**Excerpt:**
--

Your implementation needs to conform to a few standards. Notably, the BST MUST use templating to
define what kind of data type it holds. The code must also use a Makefile to build, test, run, and clean
the program. I have provided a testing object to give you the different data sets we’ll be testing with,
a working Makefile, and code that should compile (but not do anything useful).
During this course, I will be giving you less and less initial help with the programming assignments.
This one has a strong framework for beginning, but the next one will rely more on what you’ve
learned from this project. Make sure to read through the code to see a few key items:
1) How templating works in header files
2) How command line options are passed to the program
3) How I wrote up the makefile so you could add or edit it for your own uses
Binary Search Tree (BST)
The code for this project is written in the expected C++11 language and tested using g++ on the EECS
SSH servers. I have provided the interface for the BST, but very little of it is implemented. The code
compiles, but there’s no output.
You are to implement the BST. The most important features will be:
1) void add( value ) – Inserts an integer into the tree
2) int height() – calculates the height of the tree
3) void printPreOrder() – prints out the tree in pre order to STDOUT for inspection
There might be other functions or pieces you’ll need to build, but that’s up to your approach to the
implementation.

--

**What is asked:**
1. Do these statements agree with the BST assignment? Answer yes or no for each and quote the deciding words.
(a) The provided code will not compile until the BST is implemented.
(b) The BST must use templating to set the data type it holds.
(c) The next assignment will come with a stronger starting framework than this one.
2. According to the BST assignment, why should you read through the provided code? Answer in one to three sentences.
The records play no part in this work.

--

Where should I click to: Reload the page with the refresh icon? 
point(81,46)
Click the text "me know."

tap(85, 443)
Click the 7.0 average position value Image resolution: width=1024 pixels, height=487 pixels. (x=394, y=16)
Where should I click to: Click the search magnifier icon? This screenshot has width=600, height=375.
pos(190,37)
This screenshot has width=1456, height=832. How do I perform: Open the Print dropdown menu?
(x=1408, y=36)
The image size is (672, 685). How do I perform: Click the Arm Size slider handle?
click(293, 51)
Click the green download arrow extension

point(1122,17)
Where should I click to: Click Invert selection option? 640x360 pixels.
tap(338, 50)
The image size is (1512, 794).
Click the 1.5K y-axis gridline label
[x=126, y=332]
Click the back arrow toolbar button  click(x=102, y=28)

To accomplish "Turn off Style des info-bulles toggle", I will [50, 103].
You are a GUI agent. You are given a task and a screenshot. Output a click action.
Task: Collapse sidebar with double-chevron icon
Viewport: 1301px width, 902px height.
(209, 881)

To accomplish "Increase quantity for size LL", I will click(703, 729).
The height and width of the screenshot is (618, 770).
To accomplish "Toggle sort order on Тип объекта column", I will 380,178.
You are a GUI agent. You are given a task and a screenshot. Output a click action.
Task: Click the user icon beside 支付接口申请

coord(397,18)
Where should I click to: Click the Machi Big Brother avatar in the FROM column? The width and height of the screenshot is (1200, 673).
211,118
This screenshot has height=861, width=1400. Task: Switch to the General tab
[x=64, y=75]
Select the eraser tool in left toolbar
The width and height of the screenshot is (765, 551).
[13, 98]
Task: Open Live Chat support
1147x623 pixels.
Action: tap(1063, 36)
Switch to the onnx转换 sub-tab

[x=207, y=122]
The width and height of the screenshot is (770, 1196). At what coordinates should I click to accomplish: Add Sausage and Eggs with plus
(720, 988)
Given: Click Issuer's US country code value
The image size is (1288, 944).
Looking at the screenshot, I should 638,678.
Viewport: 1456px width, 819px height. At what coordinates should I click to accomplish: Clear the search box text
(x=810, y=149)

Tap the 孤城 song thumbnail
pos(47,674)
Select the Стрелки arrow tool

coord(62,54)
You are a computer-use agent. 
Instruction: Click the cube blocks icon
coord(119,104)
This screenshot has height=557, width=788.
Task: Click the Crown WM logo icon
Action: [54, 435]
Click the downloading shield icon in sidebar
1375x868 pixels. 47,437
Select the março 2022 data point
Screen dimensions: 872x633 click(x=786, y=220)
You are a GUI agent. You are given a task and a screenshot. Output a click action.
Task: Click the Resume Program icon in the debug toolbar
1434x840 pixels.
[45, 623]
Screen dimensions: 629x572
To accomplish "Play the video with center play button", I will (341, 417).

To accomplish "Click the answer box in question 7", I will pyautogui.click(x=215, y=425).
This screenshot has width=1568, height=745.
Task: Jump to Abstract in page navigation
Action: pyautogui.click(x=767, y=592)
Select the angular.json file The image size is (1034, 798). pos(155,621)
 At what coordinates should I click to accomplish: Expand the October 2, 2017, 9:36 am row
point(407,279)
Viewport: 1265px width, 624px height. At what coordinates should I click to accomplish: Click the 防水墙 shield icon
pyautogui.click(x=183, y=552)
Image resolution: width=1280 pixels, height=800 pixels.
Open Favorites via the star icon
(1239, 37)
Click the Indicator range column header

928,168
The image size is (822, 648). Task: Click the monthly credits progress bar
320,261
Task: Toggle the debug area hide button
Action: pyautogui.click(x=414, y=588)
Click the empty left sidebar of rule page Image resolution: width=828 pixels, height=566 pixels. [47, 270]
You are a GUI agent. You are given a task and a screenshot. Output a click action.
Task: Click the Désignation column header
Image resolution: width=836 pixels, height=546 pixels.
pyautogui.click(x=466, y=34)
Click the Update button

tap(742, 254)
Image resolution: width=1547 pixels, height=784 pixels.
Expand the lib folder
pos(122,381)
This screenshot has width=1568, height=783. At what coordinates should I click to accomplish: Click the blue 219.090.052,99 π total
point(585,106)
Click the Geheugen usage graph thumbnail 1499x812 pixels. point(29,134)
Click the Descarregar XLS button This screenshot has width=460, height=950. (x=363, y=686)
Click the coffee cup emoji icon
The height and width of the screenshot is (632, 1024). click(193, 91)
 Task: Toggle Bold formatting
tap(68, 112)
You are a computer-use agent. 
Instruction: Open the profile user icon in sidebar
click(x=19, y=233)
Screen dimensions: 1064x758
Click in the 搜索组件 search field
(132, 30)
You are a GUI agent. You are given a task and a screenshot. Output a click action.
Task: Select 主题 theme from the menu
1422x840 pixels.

--

**Solution set:**
1.
(a) No: "The code compiles, but there’s no output."
(b) Yes: "the BST MUST use templating to define what kind of data type it holds"
(c) No: "the next one will rely more on what you’ve learned from this project"

2. Reading through the code shows a few key items. These are how templating works in header files, how command line options are passed to the program, and how the makefile was written so it can be added to or edited for your own uses.